Задание: Поменяйте во всех записях "favorites" на "bookmarks" и приведите их снова, больше ничего не меняя. Изображения в ответ не включайте.

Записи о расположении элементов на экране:
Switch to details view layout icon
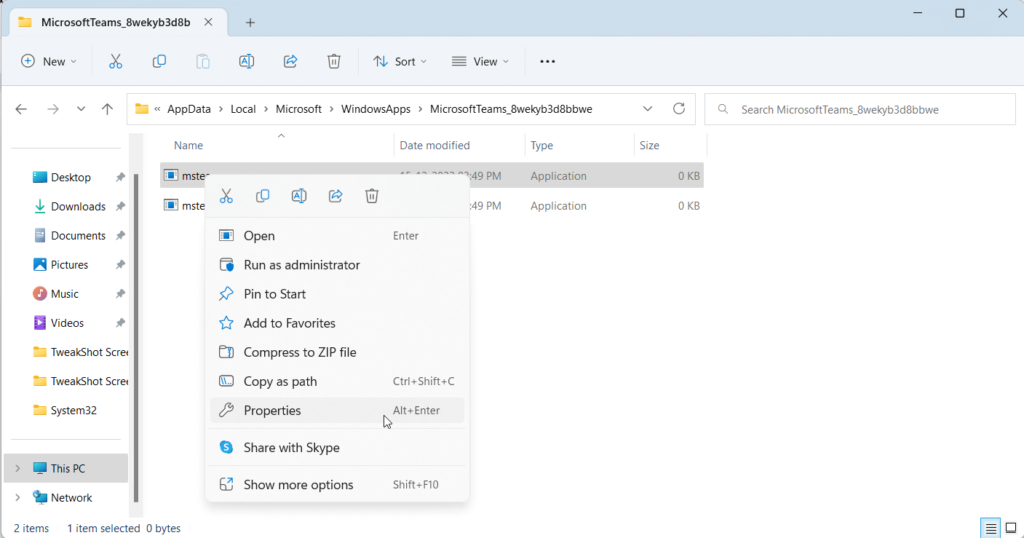This screenshot has height=538, width=1024. (x=990, y=528)
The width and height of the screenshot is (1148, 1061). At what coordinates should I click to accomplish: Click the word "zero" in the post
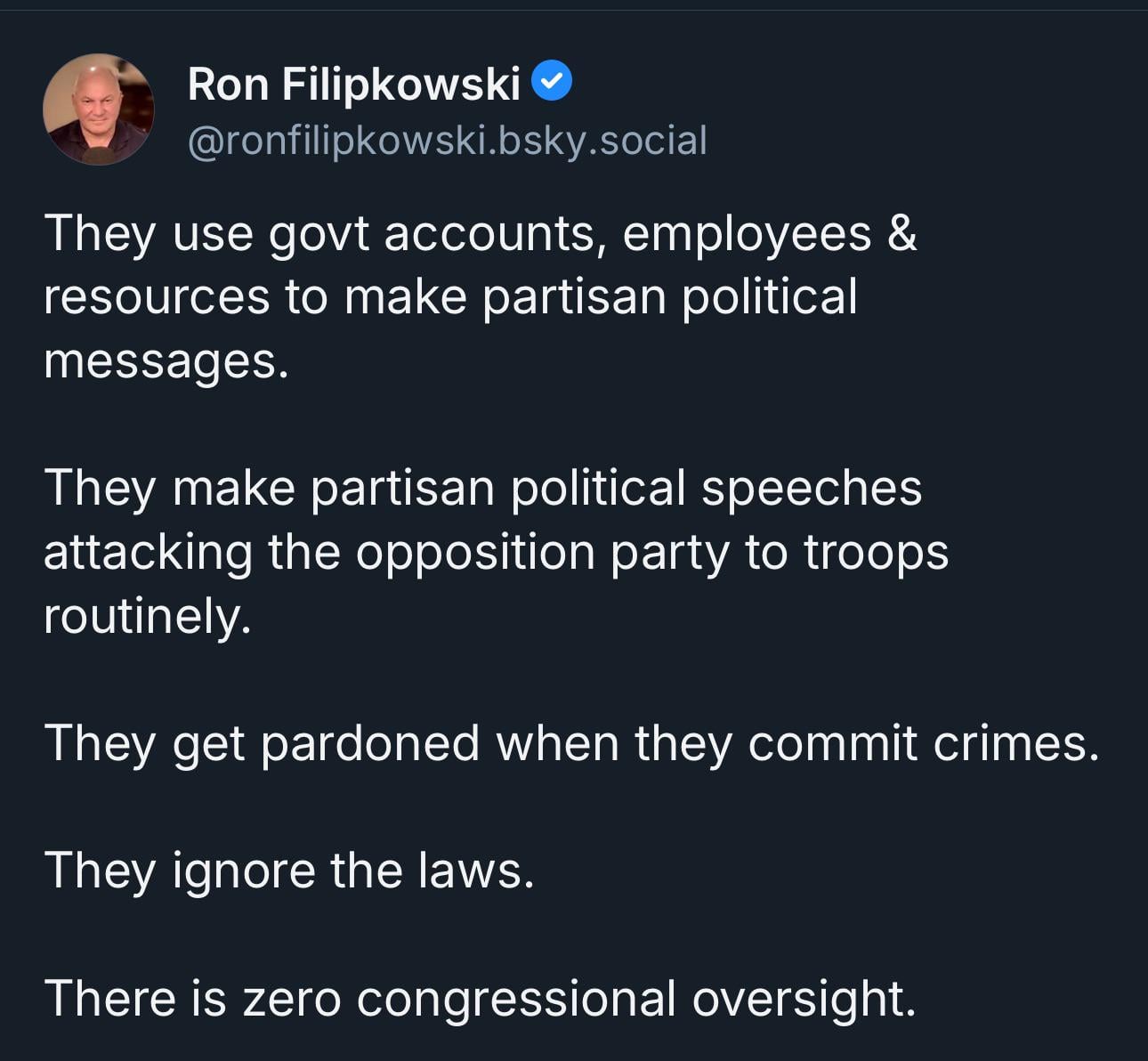[x=292, y=999]
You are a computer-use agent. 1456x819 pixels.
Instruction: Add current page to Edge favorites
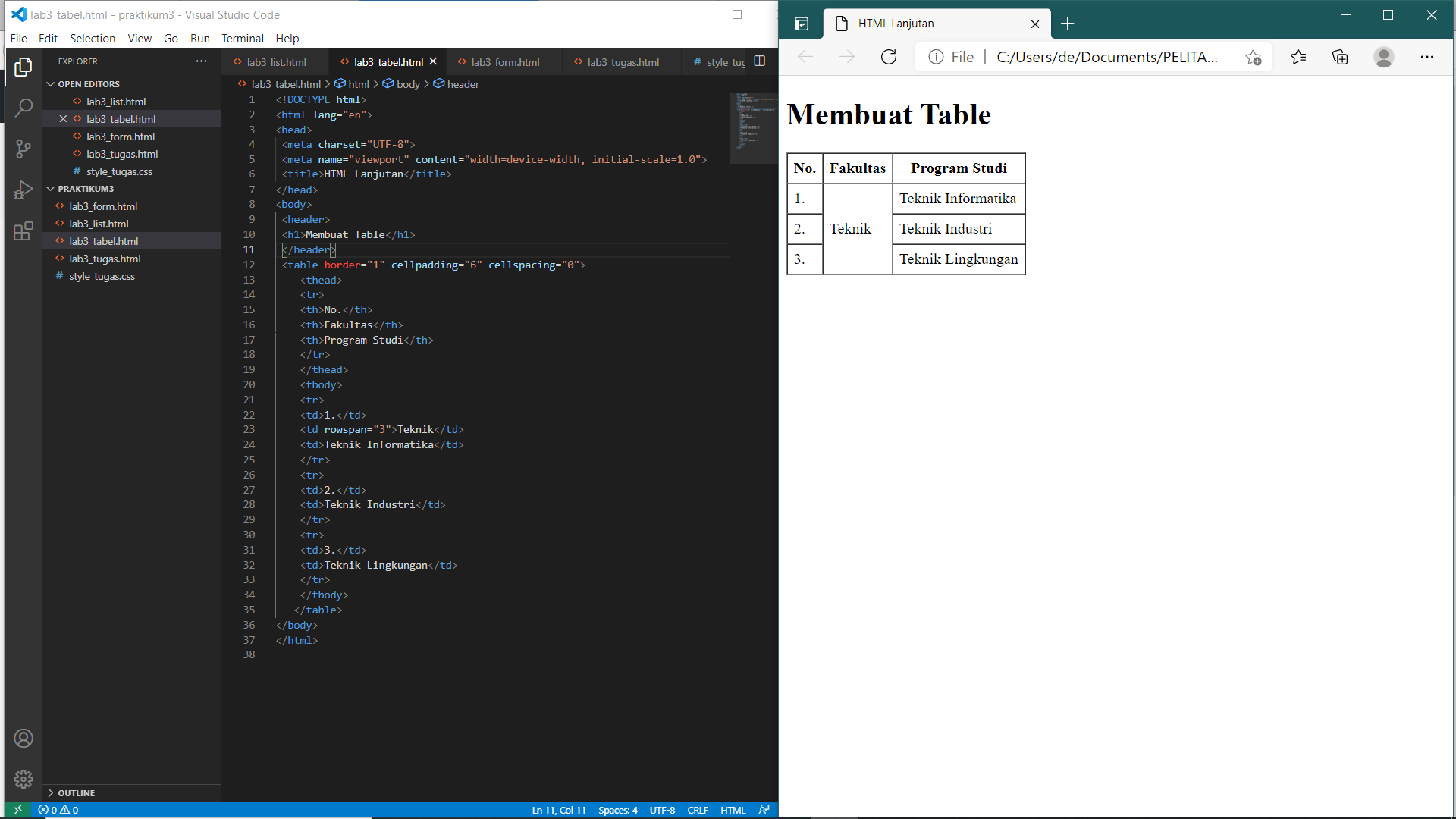(x=1254, y=57)
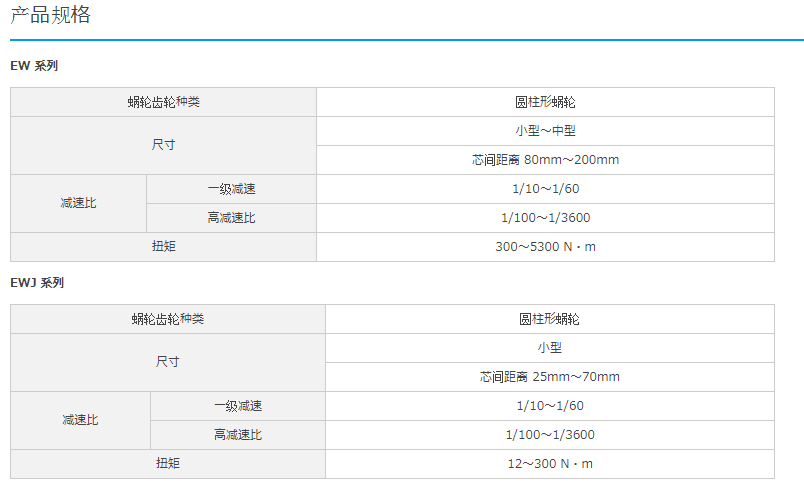Click 扭矩 label in EW table

coord(163,246)
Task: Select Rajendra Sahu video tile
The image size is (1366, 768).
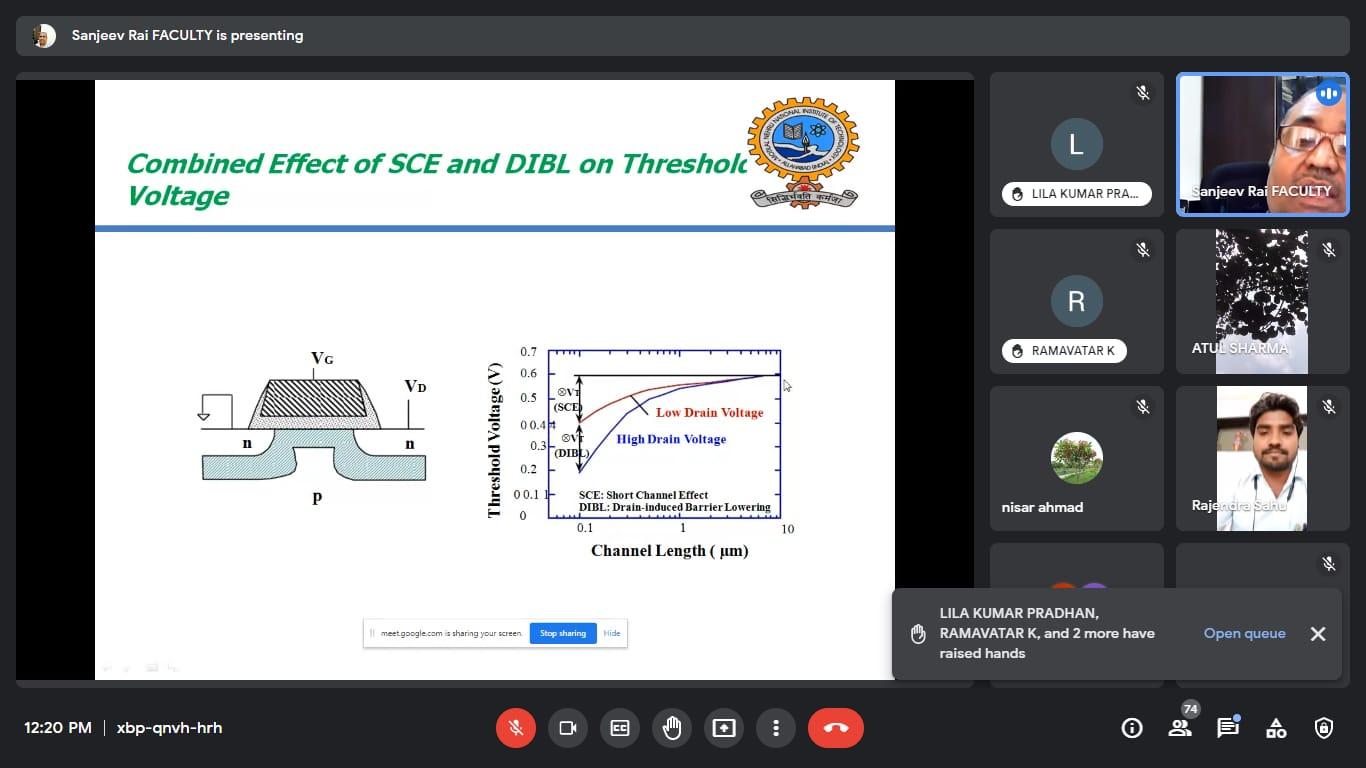Action: [x=1262, y=458]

Правильный результат:
Switch to details view layout icon
This screenshot has height=538, width=1024. (x=990, y=528)
The width and height of the screenshot is (1148, 1061). At what coordinates should I click to accomplish: Click the word "zero" in the post
[x=292, y=999]
You are a computer-use agent. 1456x819 pixels.
Instruction: Add current page to Edge bookmarks
(x=1254, y=57)
Click 扭矩 label in EW table

coord(163,246)
Task: Select Rajendra Sahu video tile
The image size is (1366, 768).
Action: [x=1262, y=458]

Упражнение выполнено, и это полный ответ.